The album’s second track, Soberland, perhaps encapsulates Hinds at their best - reveling in the humor and fun of love rather than frantically looking for "The One." It’s a laid-back track about falling for the wrong person that builds into a delightfully messy chorus. They start by asking, “How am I supposed to touch you and stay away?,” but by the end, they’re laughing that “I hate your taste, I hate your background. Why don’t you talk normal once? 

Their breezy indie rock is perhaps a red herring in many ways. While their knack for jaunty, 90’s garage rock sees them reduced to being a band who only sing about parties, the band want you to be aware of how much more is going on. Tester, for example, is one of the most upbeat tracks on the album, but its lyrics read like a bitter break up: “Why did you have to lie to my face? Should I have known before you were also banging her?." 

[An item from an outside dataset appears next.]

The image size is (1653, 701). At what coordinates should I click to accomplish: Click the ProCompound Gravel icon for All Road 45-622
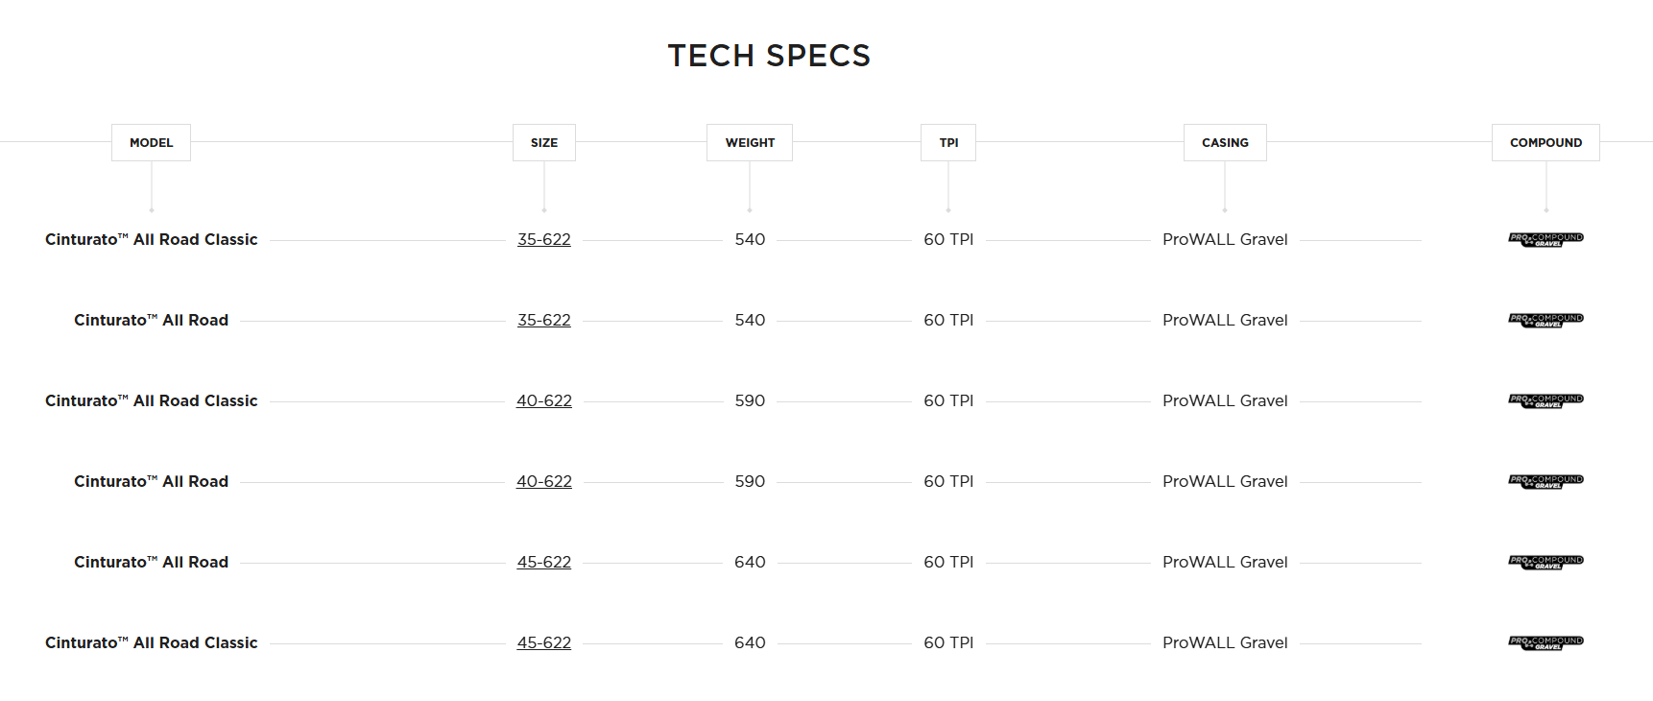[1545, 562]
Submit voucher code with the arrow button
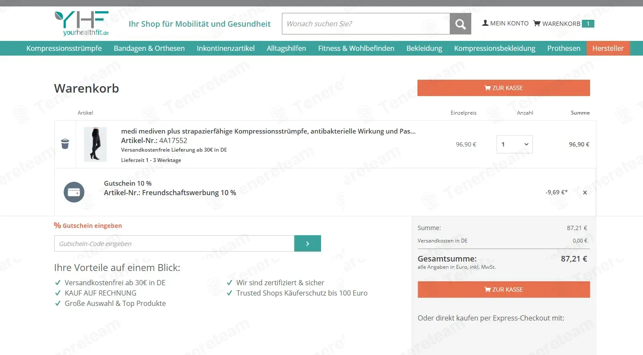 307,243
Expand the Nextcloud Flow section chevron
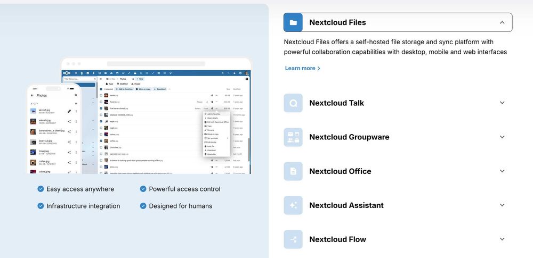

There’s more substance here than Hinds are often credited with, and that’s a result of the band’s greatest strength - the interplay between the vocals of guitarists Ana Perrotte and Carlotta Cosials. Whether they are enthusiastically interrupting each other on New For You, or providing support on I Feel Cold But I Feel More, the partnership gives Hinds’ music a sense of light and dark. It often feels as if during the songwriting process the pair actively work through their issues rather than dwell, until is resolves to some sort of sweet conclusion.

That sense of spontaneity is enhanced by I Don’t Run almost feeling like a live album, for better or for worse. For any new listener of Hinds, it might seem bizarre to say this album is more refined and polished than their debut - the vocals still overlap and distort, and the guitars still veer slightly out of time - but everything feeds into a ramshackle charm offensive.

I Don’t Run never ventures too far away from convention, but it doesn’t need to. It’s that familiarity that allows them to ramp up the sentimentality without coming across as kitsch. It’s refreshing to hear something that’s honest in its simplicity - these are just songs that try to make you fall in love and, as Cosials and Perrotte put it on Rookie, even “If you’re doing it wrong, at least do it strong.”